Anyway. The Games? Well. How good for Straya? Seventeen gold medals, 46 all told, sixth on the Big List and right up there on unofficial boxing-above-our-weight, population-to-medal ratios. Perhaps only our whanau across the ditch with seven bested us there. A team of Anzacs would’ve run fourth on the gold medal list. So, there is that. But yes, what a Games for Straya. All that gold. Yum. Don’t know what we’re going to do with it, but it certainly made us feel good for a fortnight.
Yet some of the most compelling memories came from those who ran second and third – and fourth. Old mate Peter “Spag” Bol ran fourth in the 800 metres, bested by a deuce of Kenyans and the world’s fastest Pole. And as he tore into the last 100m, running himself ragged before being run down, he did much for the idea of Australia as multi-cultural light on the hill. Because there he was and here he is, our man Bol, broad Aussie accent, articulate and smart, a son of Africa and Australia forever. You can tear up thinking about it. Oh you, Straya…
The Matildas teared up after losing to the USA in the bronze medal play-off but could carry themselves high onto the JAL bird to Sydney. Because how about them? Tough! Ran themselves to a standstill against Great Britain, Sweden and the USA, finished fourth and absolutely spent. Left it all out there. Much respect there.
In the high jump, Long Reef Golf Club member Brandon Starc finished fifth in a hot field and went down leaping, trying to get over 2.39m. Get out a measuring tape and put it against your house. It’s stupid-high and Mutaz-Essa Barshim of Qatar and Italian Gianmarco Tamberi couldn’t get over it either. But they did scale 2.37m and had the same number of misses. And they decided – because they could, it’s in the rules – to win a gold medal each. And they are now enshrined in Olympic folklore and mates forever. How very bloody good.
Elsewhere we “won” a bronze in basketball. Beach volleyball girls made the final. The men’s hockey players did too. The women’s hockey team were bundled out in the quarters and were “massively devo” as a teenager explained.

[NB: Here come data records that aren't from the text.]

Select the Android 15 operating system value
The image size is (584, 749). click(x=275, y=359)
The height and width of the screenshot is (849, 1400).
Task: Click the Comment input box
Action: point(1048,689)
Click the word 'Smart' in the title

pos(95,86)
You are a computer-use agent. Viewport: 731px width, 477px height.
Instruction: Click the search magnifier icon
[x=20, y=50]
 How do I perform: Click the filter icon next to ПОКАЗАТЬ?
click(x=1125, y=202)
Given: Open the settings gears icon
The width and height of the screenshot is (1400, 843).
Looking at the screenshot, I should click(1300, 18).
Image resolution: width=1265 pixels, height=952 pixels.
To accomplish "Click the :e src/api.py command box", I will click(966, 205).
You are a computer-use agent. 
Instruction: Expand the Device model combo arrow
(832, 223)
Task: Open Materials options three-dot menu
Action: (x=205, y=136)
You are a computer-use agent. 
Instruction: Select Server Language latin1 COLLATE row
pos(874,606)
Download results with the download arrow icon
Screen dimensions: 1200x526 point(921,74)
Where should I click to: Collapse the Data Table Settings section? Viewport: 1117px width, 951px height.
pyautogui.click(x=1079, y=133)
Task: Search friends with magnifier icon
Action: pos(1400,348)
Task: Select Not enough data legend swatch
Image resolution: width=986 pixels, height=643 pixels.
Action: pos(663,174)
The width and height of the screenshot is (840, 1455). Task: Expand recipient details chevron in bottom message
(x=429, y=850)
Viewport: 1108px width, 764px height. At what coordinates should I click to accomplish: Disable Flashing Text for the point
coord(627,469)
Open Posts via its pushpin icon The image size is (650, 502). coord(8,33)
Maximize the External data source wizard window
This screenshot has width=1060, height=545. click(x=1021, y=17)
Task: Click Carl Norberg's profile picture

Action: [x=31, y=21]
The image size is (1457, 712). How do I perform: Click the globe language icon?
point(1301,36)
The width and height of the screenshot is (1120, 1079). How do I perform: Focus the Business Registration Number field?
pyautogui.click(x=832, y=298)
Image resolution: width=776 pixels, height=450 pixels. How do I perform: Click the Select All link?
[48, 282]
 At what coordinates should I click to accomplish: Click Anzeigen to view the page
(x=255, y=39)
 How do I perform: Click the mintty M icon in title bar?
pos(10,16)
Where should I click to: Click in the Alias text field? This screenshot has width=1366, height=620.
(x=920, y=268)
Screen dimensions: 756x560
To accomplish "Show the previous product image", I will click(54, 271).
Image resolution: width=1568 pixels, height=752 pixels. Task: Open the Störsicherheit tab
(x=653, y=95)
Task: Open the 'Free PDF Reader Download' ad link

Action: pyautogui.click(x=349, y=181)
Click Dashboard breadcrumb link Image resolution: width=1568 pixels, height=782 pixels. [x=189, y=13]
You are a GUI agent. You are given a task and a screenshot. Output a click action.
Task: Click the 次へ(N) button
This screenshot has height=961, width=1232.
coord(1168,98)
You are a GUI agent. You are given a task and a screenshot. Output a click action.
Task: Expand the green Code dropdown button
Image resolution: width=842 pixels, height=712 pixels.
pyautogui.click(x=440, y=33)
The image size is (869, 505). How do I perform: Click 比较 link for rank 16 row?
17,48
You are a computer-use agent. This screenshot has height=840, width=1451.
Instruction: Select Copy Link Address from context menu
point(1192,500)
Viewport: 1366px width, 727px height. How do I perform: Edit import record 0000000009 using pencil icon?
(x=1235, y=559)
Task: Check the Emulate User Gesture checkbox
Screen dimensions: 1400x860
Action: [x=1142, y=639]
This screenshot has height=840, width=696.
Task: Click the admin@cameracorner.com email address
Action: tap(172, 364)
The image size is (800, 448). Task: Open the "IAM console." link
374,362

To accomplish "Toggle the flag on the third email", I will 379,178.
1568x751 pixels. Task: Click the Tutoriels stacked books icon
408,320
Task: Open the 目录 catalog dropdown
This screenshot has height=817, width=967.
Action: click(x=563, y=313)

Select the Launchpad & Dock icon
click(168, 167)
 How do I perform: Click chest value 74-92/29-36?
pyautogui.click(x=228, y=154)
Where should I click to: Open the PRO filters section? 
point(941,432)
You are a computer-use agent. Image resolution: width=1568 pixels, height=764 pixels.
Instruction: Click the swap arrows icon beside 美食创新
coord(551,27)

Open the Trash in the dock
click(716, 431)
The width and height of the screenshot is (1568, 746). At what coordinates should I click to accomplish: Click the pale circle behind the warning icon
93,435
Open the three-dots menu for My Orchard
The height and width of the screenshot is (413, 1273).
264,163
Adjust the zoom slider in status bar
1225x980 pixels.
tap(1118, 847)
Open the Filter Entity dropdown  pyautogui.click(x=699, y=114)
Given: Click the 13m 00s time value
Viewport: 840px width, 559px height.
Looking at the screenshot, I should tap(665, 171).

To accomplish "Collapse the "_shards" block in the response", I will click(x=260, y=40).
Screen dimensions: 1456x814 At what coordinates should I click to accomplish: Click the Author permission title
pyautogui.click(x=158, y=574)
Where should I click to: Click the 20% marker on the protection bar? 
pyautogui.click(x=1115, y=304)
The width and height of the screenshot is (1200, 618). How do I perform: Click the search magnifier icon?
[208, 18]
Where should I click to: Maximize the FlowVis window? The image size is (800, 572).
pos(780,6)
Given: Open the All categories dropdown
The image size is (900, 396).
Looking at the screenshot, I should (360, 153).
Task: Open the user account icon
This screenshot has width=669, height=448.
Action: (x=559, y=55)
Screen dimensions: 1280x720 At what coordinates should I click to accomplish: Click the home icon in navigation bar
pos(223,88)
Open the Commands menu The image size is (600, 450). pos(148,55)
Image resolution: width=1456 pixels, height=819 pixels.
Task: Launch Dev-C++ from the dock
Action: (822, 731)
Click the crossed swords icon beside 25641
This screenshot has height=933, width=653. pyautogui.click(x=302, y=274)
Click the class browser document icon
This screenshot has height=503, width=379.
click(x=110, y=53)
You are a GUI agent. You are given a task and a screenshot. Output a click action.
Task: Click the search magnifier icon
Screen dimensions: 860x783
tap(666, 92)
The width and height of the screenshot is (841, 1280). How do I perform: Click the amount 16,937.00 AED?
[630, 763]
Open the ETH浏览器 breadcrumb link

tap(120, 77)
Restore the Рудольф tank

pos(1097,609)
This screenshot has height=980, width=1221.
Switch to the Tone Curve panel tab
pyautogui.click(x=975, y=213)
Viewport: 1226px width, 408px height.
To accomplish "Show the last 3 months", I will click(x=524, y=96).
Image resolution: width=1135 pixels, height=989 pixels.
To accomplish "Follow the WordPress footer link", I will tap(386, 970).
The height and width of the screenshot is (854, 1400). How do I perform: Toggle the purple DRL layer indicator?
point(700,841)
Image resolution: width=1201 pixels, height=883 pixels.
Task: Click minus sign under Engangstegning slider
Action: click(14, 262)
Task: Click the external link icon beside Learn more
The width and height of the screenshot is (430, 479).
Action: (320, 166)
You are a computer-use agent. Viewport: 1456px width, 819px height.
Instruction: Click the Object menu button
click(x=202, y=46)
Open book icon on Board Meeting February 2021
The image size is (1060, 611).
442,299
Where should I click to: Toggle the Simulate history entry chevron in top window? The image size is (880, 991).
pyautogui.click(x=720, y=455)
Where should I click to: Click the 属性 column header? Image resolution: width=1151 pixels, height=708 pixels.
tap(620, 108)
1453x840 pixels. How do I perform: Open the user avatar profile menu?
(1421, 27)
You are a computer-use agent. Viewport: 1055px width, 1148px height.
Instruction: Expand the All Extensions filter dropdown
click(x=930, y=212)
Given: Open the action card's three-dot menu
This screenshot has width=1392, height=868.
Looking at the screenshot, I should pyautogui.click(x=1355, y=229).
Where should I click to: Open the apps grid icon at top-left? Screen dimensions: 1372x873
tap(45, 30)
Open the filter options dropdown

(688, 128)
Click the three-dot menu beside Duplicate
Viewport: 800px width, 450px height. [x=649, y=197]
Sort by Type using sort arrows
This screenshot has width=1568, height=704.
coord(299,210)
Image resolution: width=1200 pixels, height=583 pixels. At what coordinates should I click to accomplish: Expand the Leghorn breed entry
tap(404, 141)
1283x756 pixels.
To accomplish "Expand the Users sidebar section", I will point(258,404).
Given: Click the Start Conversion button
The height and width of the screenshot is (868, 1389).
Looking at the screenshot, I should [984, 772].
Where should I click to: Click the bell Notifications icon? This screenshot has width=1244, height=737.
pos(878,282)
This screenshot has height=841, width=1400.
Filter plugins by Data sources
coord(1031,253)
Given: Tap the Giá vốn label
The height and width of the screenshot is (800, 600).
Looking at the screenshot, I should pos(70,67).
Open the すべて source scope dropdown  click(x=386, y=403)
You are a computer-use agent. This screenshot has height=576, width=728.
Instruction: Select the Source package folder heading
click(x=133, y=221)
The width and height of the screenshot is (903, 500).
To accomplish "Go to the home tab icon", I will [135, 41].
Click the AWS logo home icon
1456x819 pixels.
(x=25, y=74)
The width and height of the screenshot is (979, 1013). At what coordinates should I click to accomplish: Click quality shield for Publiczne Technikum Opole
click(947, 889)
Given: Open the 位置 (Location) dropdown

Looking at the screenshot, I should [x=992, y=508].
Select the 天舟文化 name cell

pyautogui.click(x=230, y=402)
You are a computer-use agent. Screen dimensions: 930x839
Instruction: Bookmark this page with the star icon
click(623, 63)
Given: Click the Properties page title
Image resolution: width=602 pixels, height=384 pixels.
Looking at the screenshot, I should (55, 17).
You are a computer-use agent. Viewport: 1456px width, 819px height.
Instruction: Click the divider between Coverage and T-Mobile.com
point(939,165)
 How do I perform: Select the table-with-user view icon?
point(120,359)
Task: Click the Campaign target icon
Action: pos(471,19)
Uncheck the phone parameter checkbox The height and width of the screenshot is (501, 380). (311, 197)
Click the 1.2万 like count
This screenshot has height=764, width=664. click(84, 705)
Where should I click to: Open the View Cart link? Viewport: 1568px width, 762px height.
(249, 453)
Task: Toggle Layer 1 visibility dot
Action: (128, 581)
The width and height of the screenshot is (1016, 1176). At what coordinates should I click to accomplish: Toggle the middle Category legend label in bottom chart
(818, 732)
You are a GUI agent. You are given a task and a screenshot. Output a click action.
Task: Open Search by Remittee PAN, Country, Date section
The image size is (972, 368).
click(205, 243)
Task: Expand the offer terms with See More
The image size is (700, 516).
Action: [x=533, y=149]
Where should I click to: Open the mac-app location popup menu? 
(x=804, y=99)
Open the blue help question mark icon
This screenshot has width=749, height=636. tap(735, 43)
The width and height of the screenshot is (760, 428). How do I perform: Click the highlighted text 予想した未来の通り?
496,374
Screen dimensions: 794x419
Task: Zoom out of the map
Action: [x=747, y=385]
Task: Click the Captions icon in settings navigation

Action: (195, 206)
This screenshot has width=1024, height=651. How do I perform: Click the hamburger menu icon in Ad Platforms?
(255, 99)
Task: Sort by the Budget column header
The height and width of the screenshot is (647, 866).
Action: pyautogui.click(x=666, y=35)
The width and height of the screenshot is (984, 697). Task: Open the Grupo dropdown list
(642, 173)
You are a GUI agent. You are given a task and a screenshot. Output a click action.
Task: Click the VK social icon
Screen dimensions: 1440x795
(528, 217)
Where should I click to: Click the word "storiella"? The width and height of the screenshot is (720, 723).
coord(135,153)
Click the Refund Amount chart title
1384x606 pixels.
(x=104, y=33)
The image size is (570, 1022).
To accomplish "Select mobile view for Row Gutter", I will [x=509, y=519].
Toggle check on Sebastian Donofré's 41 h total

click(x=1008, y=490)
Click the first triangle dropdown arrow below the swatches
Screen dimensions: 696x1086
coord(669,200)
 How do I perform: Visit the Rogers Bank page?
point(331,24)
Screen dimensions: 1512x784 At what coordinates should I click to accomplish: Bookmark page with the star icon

Another teen, Keegan Palmer, 18, won a gold on a skateboard, ripping off ridiculous manoeuvres in the air. Logan Martin from Logan, Queensland did things on a pushbike they didn’t even conceive of at Terrey Hills BMX Track in 1981. The pair won Australia’s only land-based gold medals.
As befitting citizens of the world’s biggest island, we won fifteen of our 17 golds by swimming, rowing, sailing, kayaking and canoeing through water. Freestyle flier Emma McKeon won four gold medals and seven all up. Ariarne Titmus twice bested American Katie Ledecky who’d never been bested at the Games. Izaac Stubblety-Cook was the best at 200m breaststroke, Kaylee McKeown the best at 200m backstroke.
Jess Fox! What a ripper. Powered into gold in the canoe slalom just two days after nudging a dangling pole to miss out on gold in the kayak. We crowned a new Awesome Foursome. We won the women’s four as well. And a pair of twin-brothers-from-another-mother blitzed the field in perfect all-action synchronicity to win the men’s kayak double sprint over 1000m. And then, at the end, our sailors just had to stay afloat, which they did, to win gold in dinghies. Good on them.
And good on them all. Good on the great American gymnast Simone Biles who put her mental health before a circular metal disc. Good on Lamont Jacobs of Italy who came from the clouds to run 9.80 in the 100m sprint and run faster than the fastest men in the world. And good on those skateboarders. Those precious little people with their piercings and messy hair, cheering on one another in a genuinely collegiate sport, where shared humanity and empathy trump everything else. Want a takeaway from the Games? Take that. And when all this shit is done and done, go visit Japan. They deserve a medal. And a hug. And a really big bow.